The film aims to raise awareness of the lives of working animals overseas by showing the solidarity of our own sniffer dogs, police horses and sheepdogs on strike. Around the world, more than 200 million working animals, such as horses, donkeys, camels and elephants, support the livelihoods of more than half a billion people in the poorest communities. By transporting food, water, firewood and people, they make it possible for families to earn a small income. However, these animals often endure terrible working conditions.

SPANA is a charity that works to improve the welfare of working animals in 26 developing countries worldwide. Its essential work provides free veterinary care working animals in some of the world’s poorest countries. To ensure owners know how to look after their animals, SPANA also provides training and humane education for school children.

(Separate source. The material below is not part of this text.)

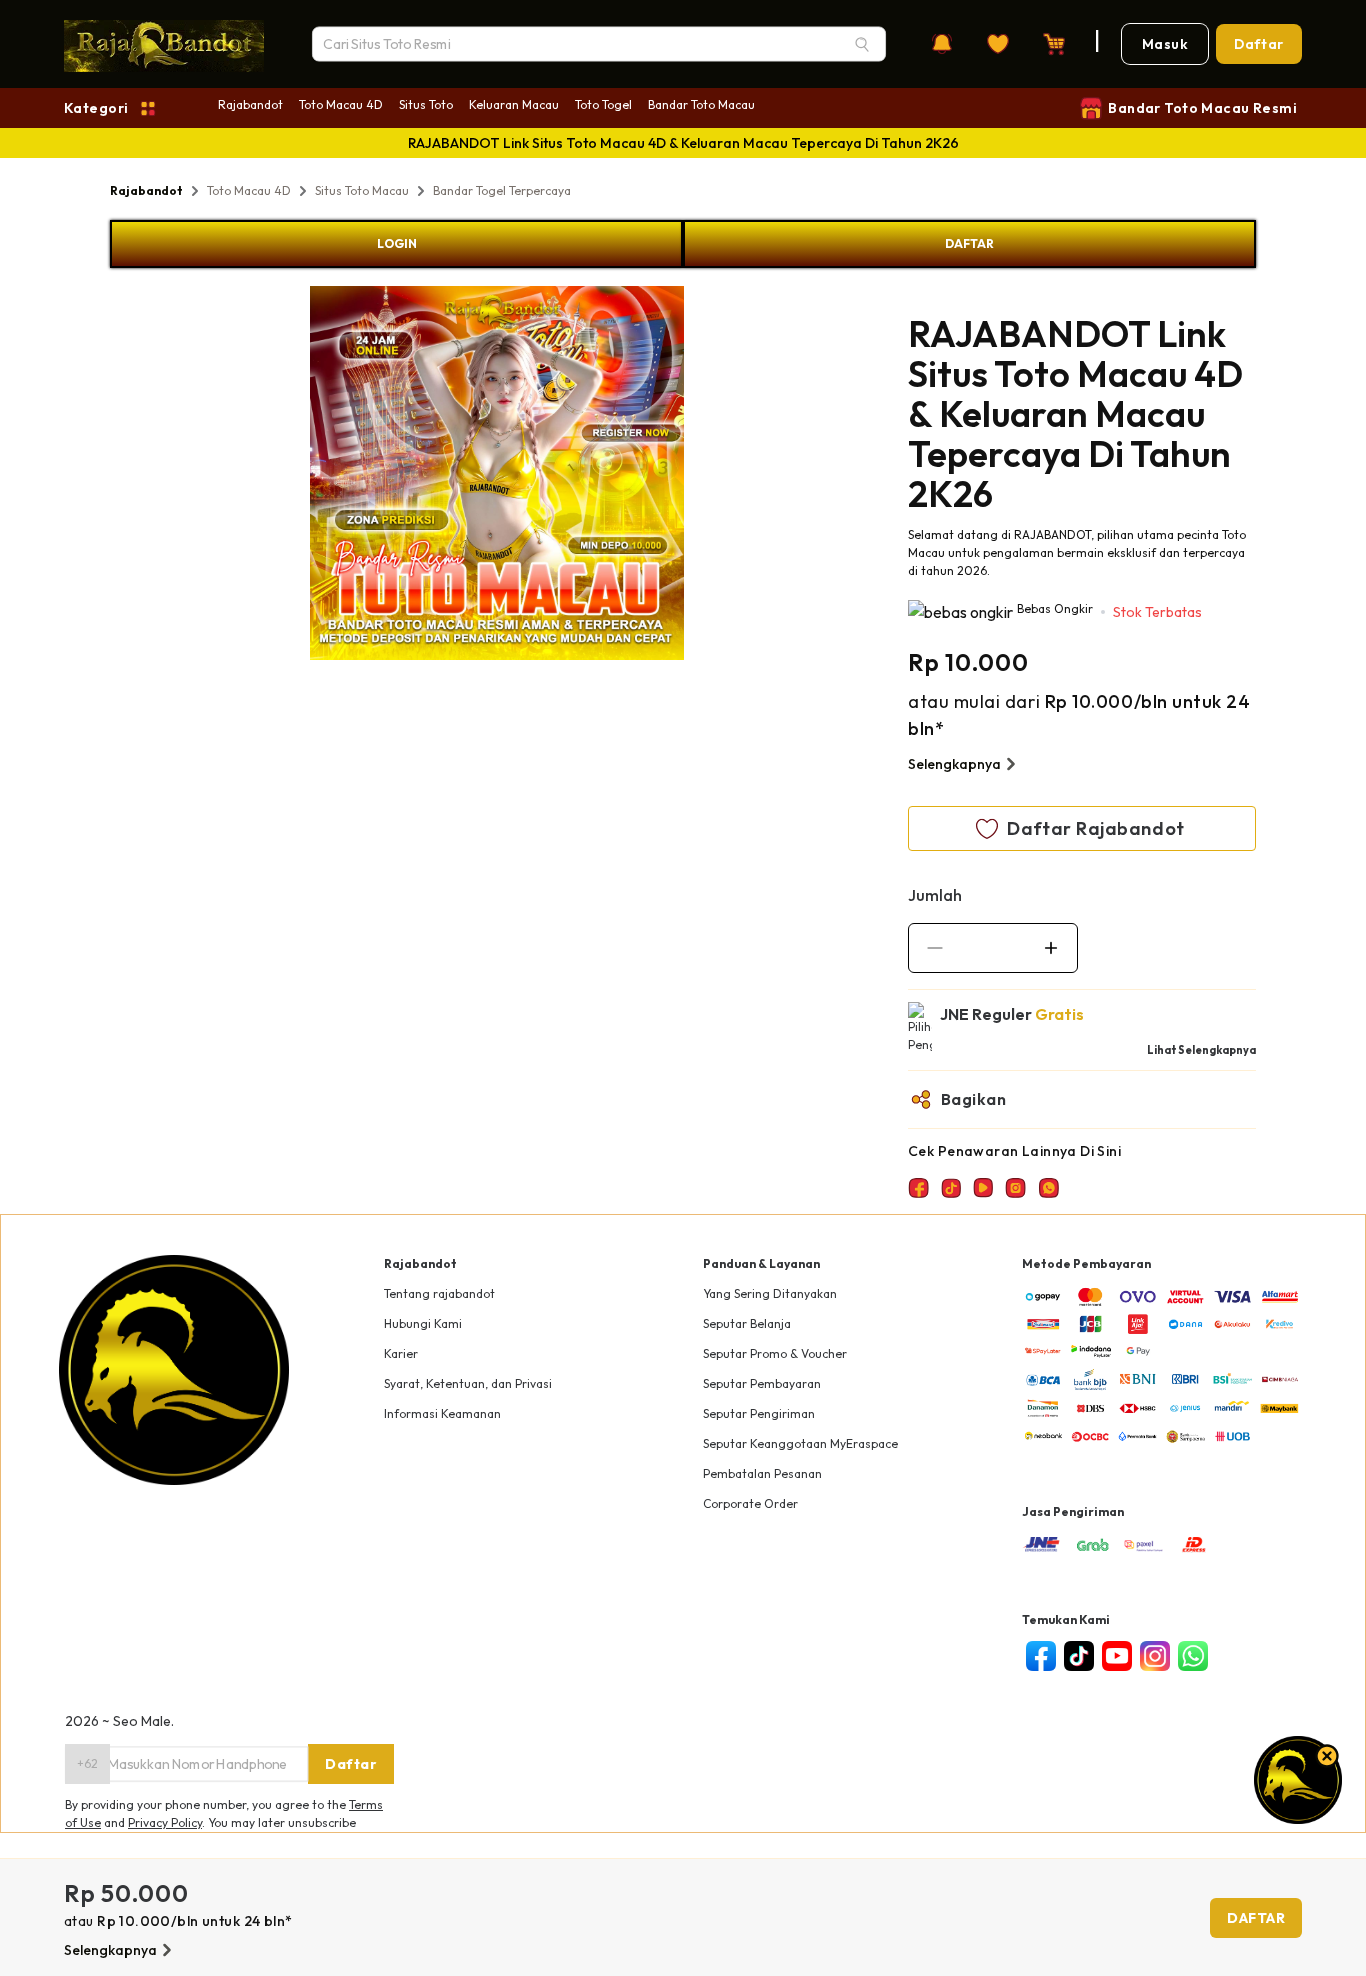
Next (699, 476)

Deborah Meaden commented: ‘I am delighted to be a part of SPANA’s new film. Working animals overseas often have very hard lives, but few people are aware about the suffering they endure. They urgently need our help and support, and we hope this film will put working animals in the spotlight, so they can receive the same care and compassion as most animals in the UK.’

Brian Blessed added: ‘I support SPANA’s work wholeheartedly, and it was wonderful to be a part of this new film. In the poorest communities across the world, people work tirelessly to simply put food on the table for their families – and working animals are their lifeline. The lives of these people and animals are unimaginably difficult, but we can help make a considerable difference to them.’